After three years, Kash had had enough, but it wasn’t the lack of resources and overwhelming demands that had finally gotten to him. “I was having serious doubts about the wisdom of relocating some of these criminals in new communities,” he explained. “I knew we were sending them out to victimize people.” While Shur empathized with Kash, he also disagreed with his viewpoint. “This program was much too important to abandon, regardless of how horrible some of our witnesses were,” he said. “There is an old tort adage that says ‘You take the actor as you find him,’ and that applied to witnesses. We were not going to get witnesses to testify against the mob who were priests and rabbis, and they weren’t going to testify unless we protected and helped them.”
The breaking point for Kash came when he was asked to relocate a pornographic bookstore operator named James Kelly.
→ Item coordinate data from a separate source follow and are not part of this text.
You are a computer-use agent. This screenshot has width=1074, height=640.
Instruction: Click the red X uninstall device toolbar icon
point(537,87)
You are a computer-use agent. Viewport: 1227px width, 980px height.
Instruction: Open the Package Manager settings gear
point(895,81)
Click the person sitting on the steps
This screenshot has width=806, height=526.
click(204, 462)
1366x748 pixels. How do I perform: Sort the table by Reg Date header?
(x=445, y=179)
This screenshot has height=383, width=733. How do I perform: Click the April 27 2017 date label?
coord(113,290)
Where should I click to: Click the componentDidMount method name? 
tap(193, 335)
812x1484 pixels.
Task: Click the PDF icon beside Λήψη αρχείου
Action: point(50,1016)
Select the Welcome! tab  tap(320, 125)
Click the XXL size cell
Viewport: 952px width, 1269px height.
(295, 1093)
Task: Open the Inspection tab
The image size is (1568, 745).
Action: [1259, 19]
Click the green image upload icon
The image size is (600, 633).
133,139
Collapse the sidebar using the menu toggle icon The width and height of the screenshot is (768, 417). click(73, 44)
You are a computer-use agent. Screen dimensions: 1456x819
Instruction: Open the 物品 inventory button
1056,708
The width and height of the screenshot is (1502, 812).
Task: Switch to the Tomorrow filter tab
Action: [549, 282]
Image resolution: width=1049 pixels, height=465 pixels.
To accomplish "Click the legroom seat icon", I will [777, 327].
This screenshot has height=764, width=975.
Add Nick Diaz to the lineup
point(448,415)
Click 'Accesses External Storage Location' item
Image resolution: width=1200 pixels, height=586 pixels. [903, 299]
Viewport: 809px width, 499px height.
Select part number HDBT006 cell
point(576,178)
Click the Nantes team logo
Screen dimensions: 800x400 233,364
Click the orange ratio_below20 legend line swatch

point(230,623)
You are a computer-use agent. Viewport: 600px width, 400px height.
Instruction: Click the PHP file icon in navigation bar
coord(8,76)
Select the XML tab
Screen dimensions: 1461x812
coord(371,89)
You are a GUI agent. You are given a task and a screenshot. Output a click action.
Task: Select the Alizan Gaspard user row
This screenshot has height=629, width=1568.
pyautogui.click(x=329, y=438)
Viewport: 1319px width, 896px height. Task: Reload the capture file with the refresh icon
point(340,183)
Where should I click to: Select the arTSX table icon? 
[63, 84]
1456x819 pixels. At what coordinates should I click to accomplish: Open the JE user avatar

Kelly had testified against a major New York City crime family and had initially refused protection. Instead, he had moved to Baltimore on his own and opened a striptease club and porno bookstore in the city’s notorious “Block,” a seedy downtown area. One morning a mechanic doing a routine check on Kelly’s car switched on the headlights, and a blasting cap hidden near the engine blew up. It apparently had jiggled loose from the three sticks of dynamite it was meant to detonate. The Baltimore strike force asked Shur to accept Kelly into WITSEC because he had been secretly providing it with information about mob activities on the Block. Shu
r agreed, but almost immediately Kelly and Kash began butting heads.
At one point Kelly asked the Marshals Service for help cashing an $85,000 certified check—proceeds from the sale of his Baltimore strip club and bookstore. Kelly had just undergone a legal name change, so he couldn’t cash the check, which was made payable to him under his old name. Kash refused. An outraged Kelly telephoned the Baltimore strike force chief. The chief sent Shur an angry seven-page letter accusing Kash of being rude, arrogant, and contemptuous. Shur urged Kash to reconsider, but he refused. Kash didn’t like the pornographer, didn’t think the government should be paying him monthly subsistence, and didn’t want to be part of his taking the money from the sale of his businesses and then disappearing. A short time later, Kash was promoted to a different job that took him away from the day-to-day handling of WITSEC. Shur got Kelly the cash that he wanted.
“Organized crime was suffering severely at the hands of the witness program, but we couldn’t keep putting some of these people out there and not get burned,” said Kash. “Someone innocent was going to get hurt someday because of these witnesses.”